Just to confirm that the ppp_write will be in the middle of the path to the TTY write.

What happens here is that, after the MS-CHAP authentication, MPPE is ready to get its encryption key derived from the credentials and initialize its cypher.

So it does that as part of transferring its first data frame on the link.

BUT… the crypto_ahash_digest called to calculate a SHA-1 hash, goes through some tegra_se_sha_digest call, which I take is an optimization from nVidia to do some cryptographic operations taking advantage of Jetson hardware, but those functions end up trying to allocate memory in a way that sleeps, and the BUG check in vmalloc tests to be sure that it is not being called from interrupt context.

Regarding our version of L4T, unfortunately, those Jetsons are in a satellite and we have no way to reflash them… tried all possible ways to run the flash from one Jetson to another, but seems that some of the flash utility binaries are just intel 32-bit executables with no ARM versions for them, and qemu is not in good shape when running an intel guest in an ARM host, so I am a bit stuck with that version for a while…

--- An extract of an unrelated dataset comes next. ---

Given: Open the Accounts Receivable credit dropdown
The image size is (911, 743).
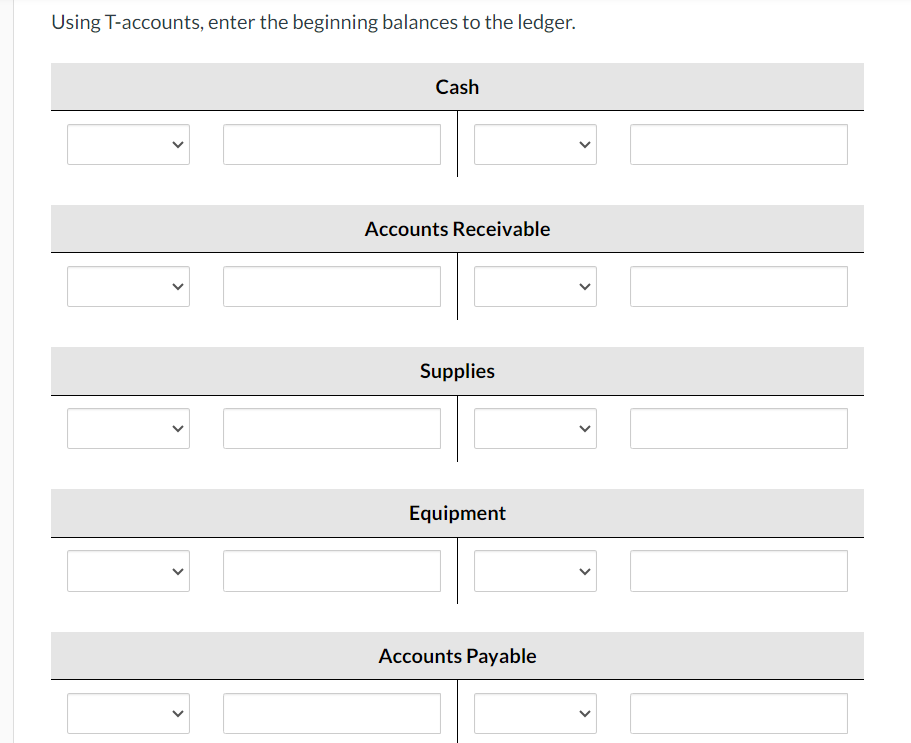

I’ll see if I can try the latest version you mentioned in my dev-kit to check if there is a fix for that, but I wonder if, with the information I have provided, you could check if the same function path will still try to allocate memory in the same way anyway, and if there could be a way to patch that easily… could try a patch on the running kernel and see.

Regards
David

hello david.fernandez,

could you please have modification to the tegra_se,
i.e. $TOP/public_sources/Linux_for_Tegra/source/public/kernel/nvidia/drivers/crypto/tegra-se-nvhost.c
please have a try to chang dma_alloc_attrs/dma_free_attrs to dma_alloc_coherent/dma_free_coherent
for example,

--- a/drivers/crypto/tegra-se-nvhost.c
+++ b/drivers/crypto/tegra-se-nvhost.c
@@ -1254,7 +1254,7 @@ static int tegra_se_send_sha_data(struct tegra_se_dev *se_dev,
        unsigned int total = count, val;
        u64 msg_len;

-       cmdbuf_cpuvaddr = dma_alloc_attrs(se_dev->dev->parent, SZ_4K,
+       cmdbuf_cpuvaddr = dma_alloc_coherent(se_dev->dev->parent, SZ_4K,
                                          &cmdbuf_iova, GFP_KERNEL,
                                          __DMA_ATTR(attrs));
        if (!cmdbuf_cpuvaddr) {
@@ -1264,7 +1264,7 @@ static int tegra_se_send_sha_data(struct tegra_se_dev *se_dev,

        while (total) {
                if (src_ll->data_len & SE_BUFF_SIZE_MASK) {
-                       dma_free_attrs(se_dev->dev->parent, SZ_4K,
+                       dma_free_coherent(se_dev->dev->parent, SZ_4K,
                                       cmdbuf_cpuvaddr, cmdbuf_iova,
                                       __DMA_ATTR(attrs));
                        return -EINVAL;
@@ -1347,7 +1347,7 @@ static int tegra_se_send_sha_data(struct tegra_se_dev *se_dev,
        err = tegra_se_channel_submit_gather(se_dev, cmdbuf_cpuvaddr,
                                             cmdbuf_iova, 0, cmdbuf_num_words,
                                             SHA_CB);
-       dma_free_attrs(se_dev->dev->parent, SZ_4K, cmdbuf_cpuvaddr,
+       dma_free_coherent(se_dev->dev->parent, SZ_4K, cmdbuf_cpuvaddr,
                       cmdbuf_iova, __DMA_ATTR(attrs));

if above doesn’t works,
please lower the priority, which bypasses the use of hardware implementation for SHA1.
for example,

static struct ahash_alg hash_algs[] = {
        {
                        ...
                        .cra_name = "sha1",
                        .cra_driver_name = "tegra-se-sha1",
                        .cra_priority = 300,

Thanks Jerry,

Tried the first method, but unfortunately, all patching facilities in the kernel were disabled by default, which we did not realized.

The second worked !!!
Using addresses from System.map (no kallsyms info by default), once we realized that there were two structure arrays to patch… not sure if one is some sort of backup, but both had the same driver name and all that.

At least that will keep us going until we can prepare some way of flashing the Jetsons again.

Cheers
David

This topic was automatically closed 14 days after the last reply. New replies are no longer allowed.